Toshiba president Hideo Tanaka vowed Thursday to “create a new Toshiba” in response to an accounting scandal that he called the worst crisis in the company’s history.

In April, Toshiba launched an internal investigation of accounting irregularities that involve nearly 55 billion yen ($445 million) in overstated profits for the five years ended March 2014. Because of the probe, the company has been unable to report results for the fiscal year that ended in March 2015 and scrapped its year-end dividends.

At the general shareholders meeting on Thursday, Tanaka apologized to angry investors “from the bottom of my heart,” describing the scandal as “the biggest crisis facing our company” since it was founded 140 years ago.

“We need to create a new Toshiba so something like this will never happen again,” he said.

Tanaka pledged that the company will take preventive measures and strengthen governance to address the crisis, for example by increasing the number of outside directors. “We will work to transform our management and culture to once again become an honest and trustworthy company,” he said.

During the meeting, The Financial Times reports, shareholders asked why external directors and auditors were unable to spot discrepancies in profit figures.

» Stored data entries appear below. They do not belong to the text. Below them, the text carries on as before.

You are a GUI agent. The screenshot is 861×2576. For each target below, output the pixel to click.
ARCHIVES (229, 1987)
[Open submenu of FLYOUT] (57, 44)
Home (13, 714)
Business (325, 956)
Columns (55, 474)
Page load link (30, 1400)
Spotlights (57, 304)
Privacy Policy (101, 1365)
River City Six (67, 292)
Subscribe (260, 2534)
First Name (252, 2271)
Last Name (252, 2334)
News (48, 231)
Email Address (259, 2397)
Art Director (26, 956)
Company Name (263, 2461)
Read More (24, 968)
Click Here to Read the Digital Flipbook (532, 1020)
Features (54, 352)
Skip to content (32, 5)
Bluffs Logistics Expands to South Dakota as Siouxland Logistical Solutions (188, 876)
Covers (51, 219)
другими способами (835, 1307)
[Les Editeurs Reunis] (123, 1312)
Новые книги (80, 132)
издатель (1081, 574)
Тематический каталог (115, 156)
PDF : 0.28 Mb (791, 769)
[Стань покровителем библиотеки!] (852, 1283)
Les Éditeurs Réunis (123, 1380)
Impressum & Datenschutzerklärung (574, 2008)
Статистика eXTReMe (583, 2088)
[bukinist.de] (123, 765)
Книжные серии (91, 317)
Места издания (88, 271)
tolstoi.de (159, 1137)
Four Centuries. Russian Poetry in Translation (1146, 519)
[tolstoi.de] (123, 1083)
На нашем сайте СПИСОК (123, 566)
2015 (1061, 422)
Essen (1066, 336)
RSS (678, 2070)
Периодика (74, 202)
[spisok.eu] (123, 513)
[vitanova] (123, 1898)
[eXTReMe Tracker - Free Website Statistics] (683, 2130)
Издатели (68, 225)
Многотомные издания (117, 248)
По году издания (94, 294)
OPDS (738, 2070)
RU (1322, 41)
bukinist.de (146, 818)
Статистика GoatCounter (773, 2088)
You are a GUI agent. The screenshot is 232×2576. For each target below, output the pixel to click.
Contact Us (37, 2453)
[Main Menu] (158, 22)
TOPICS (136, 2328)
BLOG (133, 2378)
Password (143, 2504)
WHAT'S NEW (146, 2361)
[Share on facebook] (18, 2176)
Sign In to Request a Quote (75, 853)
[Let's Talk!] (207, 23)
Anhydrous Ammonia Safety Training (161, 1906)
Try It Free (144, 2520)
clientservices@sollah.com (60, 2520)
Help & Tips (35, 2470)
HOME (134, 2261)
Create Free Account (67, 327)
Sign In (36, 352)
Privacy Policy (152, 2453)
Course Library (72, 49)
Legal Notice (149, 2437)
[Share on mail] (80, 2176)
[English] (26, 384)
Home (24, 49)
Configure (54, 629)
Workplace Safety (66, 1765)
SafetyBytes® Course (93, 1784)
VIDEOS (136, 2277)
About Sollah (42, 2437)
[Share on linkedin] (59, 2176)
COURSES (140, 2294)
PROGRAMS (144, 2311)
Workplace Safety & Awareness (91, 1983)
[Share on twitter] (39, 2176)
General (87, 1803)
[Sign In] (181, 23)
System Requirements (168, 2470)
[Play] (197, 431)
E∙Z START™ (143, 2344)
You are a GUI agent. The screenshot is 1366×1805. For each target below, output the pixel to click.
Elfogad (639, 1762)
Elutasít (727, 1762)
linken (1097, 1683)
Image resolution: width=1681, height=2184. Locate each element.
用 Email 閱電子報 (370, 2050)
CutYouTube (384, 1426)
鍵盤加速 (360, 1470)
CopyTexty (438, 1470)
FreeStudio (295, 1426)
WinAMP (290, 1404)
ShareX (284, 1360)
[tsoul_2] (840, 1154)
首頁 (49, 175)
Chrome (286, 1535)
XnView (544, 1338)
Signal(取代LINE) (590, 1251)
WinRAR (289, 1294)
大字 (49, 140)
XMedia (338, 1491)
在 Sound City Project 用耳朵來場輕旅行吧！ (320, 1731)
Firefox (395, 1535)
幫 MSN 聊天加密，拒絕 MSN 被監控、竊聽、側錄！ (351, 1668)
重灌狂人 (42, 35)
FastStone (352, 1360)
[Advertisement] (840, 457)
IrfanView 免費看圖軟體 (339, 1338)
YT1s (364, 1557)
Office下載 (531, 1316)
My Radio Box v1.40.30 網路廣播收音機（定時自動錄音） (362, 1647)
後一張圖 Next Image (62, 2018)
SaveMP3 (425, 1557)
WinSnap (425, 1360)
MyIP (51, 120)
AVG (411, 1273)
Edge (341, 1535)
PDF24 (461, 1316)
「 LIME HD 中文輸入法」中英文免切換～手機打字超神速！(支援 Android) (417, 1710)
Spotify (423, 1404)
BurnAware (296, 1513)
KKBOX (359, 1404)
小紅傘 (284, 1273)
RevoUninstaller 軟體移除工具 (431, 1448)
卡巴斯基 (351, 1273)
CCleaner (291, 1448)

“Everyone should be replaced,” one shareholder told Tanaka. “I have worked at Toshiba for 40 years but I have never seen the company in such a pitiful state. I am so ashamed.”

Toshiba said initially that an internal probe had found construction costs on certain infrastructure-related projects had been underestimated and that losses from the construction work were “not recorded in a timely manner.”

The inquiry was later expanded to cover Toshiba’s television, personal computer, and chip-making divisions. It has so far found 21 cases of improper accounting.

Japan’s securities watchdog is expected to decide whether to seek disciplinary steps against the company after receiving a final report from Toshiba. The company plans to hold an extraordinary shareholders meeting after the investigation panel releases the report.